# Records for this exercise
_ _ _ _ _ _ _

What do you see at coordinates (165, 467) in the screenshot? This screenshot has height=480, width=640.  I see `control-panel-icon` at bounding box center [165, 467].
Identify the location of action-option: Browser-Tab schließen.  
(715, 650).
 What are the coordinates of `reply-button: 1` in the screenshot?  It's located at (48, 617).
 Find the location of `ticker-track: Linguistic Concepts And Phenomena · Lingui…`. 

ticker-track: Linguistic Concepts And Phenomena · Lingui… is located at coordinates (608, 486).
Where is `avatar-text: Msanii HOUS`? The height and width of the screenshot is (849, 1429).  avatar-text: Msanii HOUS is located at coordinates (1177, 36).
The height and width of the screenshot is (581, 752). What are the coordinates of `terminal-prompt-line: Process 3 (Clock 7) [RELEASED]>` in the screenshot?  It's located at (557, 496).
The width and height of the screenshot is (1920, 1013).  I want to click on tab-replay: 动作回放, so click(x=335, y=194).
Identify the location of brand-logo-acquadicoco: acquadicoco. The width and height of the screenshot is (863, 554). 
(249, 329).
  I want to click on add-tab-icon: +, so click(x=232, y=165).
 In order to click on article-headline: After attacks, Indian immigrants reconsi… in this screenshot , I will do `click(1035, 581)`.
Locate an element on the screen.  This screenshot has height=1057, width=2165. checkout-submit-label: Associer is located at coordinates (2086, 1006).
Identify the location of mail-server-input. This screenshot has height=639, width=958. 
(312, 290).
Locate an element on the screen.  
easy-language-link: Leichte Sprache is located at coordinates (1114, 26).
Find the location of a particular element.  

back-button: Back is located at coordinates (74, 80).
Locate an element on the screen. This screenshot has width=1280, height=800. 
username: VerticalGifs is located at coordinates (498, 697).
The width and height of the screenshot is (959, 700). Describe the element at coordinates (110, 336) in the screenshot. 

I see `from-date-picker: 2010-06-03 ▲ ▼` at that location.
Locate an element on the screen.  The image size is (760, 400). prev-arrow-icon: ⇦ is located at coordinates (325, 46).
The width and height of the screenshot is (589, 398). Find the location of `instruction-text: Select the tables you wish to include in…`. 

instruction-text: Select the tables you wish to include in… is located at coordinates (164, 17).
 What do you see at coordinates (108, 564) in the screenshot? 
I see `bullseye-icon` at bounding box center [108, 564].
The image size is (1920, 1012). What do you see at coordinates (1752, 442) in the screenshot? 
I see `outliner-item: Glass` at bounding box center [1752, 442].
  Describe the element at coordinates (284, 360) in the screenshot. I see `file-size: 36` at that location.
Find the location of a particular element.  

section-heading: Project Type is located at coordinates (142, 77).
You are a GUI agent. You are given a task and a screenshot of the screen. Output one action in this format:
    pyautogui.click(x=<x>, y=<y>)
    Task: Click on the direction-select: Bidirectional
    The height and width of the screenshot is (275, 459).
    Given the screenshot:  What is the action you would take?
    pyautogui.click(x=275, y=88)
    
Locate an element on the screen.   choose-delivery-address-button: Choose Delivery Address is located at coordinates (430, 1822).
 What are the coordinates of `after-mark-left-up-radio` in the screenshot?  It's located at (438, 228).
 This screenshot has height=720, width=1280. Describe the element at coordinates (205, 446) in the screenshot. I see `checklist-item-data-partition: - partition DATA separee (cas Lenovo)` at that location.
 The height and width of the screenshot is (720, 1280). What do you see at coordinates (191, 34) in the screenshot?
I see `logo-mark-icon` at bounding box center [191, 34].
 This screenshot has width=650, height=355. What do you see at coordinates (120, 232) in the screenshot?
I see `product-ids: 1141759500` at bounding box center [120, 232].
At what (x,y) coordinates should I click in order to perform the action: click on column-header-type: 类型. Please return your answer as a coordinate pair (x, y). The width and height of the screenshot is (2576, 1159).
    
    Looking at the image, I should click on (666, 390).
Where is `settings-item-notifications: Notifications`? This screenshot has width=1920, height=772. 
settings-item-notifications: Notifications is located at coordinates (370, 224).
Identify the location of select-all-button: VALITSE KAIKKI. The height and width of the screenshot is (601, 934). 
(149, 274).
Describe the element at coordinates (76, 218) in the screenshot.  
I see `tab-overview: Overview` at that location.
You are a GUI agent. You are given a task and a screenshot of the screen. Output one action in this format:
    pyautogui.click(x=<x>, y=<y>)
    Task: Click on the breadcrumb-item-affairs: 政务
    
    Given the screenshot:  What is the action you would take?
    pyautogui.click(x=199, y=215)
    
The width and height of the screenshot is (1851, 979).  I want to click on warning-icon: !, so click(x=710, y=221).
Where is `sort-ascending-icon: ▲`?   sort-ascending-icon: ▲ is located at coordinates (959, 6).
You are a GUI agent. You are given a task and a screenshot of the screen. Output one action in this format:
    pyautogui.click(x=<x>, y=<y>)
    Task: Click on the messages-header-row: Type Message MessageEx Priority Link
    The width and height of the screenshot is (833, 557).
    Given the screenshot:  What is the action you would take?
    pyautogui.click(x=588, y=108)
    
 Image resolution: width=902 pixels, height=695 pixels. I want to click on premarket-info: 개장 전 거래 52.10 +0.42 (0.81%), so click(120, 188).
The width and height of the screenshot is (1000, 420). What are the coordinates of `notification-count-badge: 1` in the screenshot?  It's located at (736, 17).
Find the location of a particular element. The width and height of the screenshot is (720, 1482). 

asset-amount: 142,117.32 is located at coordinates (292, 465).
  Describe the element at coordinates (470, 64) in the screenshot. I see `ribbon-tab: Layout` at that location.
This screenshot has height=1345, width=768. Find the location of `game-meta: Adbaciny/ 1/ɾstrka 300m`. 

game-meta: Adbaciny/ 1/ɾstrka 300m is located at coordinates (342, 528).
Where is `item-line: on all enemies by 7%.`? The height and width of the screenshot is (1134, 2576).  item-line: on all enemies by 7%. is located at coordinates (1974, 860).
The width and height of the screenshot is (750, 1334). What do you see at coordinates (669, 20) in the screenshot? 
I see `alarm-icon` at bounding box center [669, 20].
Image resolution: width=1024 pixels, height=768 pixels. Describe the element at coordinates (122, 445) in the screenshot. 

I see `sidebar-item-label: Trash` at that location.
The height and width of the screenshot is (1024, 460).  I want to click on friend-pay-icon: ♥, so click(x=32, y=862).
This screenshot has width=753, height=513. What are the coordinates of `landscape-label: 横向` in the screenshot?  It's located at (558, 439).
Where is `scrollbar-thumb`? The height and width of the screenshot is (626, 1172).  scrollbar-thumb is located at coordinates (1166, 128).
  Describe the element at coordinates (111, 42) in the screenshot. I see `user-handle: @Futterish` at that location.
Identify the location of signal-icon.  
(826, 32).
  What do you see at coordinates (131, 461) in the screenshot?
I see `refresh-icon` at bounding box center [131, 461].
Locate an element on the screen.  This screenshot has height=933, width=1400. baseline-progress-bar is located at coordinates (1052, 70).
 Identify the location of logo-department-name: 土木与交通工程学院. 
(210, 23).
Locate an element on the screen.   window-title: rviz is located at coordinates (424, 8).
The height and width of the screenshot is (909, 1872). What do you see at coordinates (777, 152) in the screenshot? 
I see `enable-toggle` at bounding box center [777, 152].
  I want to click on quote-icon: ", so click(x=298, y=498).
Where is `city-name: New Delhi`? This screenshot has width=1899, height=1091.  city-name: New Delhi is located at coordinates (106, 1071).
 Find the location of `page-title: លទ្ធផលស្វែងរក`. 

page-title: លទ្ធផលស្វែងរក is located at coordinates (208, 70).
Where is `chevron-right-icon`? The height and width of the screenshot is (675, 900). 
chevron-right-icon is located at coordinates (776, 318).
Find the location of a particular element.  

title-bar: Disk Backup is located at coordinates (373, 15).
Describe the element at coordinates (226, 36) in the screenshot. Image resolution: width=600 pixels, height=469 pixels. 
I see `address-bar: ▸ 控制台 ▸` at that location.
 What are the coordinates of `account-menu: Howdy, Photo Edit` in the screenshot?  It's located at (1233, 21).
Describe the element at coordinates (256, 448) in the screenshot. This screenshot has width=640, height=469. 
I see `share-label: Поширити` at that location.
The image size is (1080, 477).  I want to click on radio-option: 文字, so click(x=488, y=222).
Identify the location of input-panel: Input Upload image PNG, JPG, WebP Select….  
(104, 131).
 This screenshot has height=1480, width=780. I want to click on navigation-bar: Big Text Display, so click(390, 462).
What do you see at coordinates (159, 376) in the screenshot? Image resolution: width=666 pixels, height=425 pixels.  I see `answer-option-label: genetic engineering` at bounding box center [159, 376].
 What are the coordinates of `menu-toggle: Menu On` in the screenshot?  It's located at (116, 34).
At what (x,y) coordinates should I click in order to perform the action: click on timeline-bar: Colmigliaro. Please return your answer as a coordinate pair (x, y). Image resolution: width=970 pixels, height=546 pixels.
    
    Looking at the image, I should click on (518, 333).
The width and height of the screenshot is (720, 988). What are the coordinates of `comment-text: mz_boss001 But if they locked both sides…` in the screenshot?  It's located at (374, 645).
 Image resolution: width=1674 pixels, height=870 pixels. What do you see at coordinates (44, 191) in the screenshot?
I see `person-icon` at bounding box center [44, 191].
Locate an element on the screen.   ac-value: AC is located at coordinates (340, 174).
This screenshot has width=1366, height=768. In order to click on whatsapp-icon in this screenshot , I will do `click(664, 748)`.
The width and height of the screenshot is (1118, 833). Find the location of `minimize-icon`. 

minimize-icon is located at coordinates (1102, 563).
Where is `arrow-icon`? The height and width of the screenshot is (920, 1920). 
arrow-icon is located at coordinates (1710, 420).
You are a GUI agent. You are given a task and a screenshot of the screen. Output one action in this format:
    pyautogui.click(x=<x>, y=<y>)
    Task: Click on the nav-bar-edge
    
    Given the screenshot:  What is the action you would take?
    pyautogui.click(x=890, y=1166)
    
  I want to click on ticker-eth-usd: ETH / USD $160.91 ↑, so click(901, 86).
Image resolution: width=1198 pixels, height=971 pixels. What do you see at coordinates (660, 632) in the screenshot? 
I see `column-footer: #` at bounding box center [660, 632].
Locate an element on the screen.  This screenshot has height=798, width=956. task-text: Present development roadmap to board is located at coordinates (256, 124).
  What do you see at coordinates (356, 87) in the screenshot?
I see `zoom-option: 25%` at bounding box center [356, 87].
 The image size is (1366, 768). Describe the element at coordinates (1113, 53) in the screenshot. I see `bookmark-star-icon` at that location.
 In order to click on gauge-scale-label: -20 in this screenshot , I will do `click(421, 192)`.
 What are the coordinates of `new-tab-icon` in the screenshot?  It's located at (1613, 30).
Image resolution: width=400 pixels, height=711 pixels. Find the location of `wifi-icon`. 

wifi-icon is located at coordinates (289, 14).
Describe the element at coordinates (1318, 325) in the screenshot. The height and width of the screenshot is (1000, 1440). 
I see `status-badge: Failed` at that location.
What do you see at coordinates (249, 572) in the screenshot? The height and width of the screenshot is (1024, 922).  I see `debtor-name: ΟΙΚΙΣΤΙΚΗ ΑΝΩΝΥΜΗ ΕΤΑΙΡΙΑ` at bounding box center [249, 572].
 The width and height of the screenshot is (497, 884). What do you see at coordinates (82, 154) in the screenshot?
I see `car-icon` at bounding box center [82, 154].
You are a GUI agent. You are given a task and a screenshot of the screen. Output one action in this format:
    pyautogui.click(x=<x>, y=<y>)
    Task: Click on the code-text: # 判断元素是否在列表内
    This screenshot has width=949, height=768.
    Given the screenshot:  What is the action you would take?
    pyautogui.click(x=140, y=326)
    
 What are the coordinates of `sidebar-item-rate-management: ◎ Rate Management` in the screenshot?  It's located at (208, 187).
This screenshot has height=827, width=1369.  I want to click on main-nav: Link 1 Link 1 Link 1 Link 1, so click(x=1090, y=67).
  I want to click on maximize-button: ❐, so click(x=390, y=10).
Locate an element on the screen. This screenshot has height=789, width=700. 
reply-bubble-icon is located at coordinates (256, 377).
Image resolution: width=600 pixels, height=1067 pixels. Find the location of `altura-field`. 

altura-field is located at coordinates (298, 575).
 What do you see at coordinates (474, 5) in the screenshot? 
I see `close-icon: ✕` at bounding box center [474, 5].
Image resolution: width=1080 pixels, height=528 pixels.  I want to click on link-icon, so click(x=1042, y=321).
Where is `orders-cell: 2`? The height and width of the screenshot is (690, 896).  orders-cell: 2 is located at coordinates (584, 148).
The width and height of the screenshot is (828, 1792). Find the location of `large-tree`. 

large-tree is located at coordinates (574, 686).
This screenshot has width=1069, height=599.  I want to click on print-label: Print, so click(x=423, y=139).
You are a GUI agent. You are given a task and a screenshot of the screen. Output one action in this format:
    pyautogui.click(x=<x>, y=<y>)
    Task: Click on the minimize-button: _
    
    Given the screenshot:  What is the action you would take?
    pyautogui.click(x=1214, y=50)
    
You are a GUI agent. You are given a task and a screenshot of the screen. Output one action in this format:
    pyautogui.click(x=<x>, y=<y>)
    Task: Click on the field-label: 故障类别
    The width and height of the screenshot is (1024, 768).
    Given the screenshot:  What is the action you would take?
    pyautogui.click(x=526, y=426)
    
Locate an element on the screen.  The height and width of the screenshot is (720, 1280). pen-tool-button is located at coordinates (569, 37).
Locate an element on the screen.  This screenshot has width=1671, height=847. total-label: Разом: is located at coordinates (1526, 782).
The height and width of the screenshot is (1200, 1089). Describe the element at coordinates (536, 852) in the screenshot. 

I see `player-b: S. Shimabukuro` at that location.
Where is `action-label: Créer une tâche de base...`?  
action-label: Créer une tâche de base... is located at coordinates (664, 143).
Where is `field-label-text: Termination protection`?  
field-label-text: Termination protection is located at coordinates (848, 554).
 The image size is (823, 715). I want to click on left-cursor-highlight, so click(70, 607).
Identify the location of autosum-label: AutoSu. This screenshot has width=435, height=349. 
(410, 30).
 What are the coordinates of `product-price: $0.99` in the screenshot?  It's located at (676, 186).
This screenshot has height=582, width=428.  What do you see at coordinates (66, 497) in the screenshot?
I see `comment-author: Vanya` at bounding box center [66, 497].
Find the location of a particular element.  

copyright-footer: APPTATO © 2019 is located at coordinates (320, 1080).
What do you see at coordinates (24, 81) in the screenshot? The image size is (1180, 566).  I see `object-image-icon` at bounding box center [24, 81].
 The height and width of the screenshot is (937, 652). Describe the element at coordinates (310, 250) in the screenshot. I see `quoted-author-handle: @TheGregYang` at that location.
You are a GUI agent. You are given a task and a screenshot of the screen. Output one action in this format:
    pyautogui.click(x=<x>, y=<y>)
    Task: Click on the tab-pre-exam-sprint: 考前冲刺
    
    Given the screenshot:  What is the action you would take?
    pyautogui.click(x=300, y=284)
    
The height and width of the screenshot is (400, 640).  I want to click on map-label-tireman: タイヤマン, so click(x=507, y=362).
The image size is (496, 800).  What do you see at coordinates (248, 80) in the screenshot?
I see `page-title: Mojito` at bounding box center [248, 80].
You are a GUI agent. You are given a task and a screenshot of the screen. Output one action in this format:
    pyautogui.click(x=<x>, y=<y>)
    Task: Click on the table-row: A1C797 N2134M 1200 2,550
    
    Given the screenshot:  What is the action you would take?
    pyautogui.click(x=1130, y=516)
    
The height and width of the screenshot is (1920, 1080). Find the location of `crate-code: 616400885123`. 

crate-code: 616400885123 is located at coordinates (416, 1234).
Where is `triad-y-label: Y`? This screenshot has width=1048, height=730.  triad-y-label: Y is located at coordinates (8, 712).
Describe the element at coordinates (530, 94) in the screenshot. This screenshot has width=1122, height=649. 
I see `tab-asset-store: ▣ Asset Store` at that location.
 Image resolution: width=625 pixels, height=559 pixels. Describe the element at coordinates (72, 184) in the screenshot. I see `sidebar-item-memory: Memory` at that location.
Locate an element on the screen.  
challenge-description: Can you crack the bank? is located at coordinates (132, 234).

_ _ _ _ _ _ _

# Assignment
Present the lines from the one containing "Image resolution: width=600 pixels, height=1067" through the one containing "This screenshot has width=1069, height=599." as a Markdown table with the columns Row and Line text, numbering the rows and omitting blank lines.

# Output of the task
| Row | Line text |
|---|---|
| 1 | Image resolution: width=600 pixels, height=1067 pixels. Find the location of `altura-field`.  |
| 2 | altura-field is located at coordinates (298, 575). |
| 3 |  What do you see at coordinates (474, 5) in the screenshot?  |
| 4 | I see `close-icon: ✕` at bounding box center [474, 5]. |
| 5 | Image resolution: width=1080 pixels, height=528 pixels.  I want to click on link-icon, so click(x=1042, y=321). |
| 6 | Where is `orders-cell: 2`? The height and width of the screenshot is (690, 896).  orders-cell: 2 is located at coordinates (584, 148). |
| 7 | The width and height of the screenshot is (828, 1792). Find the location of `large-tree`.  |
| 8 | large-tree is located at coordinates (574, 686). |
| 9 | This screenshot has width=1069, height=599.  I want to click on print-label: Print, so click(x=423, y=139). |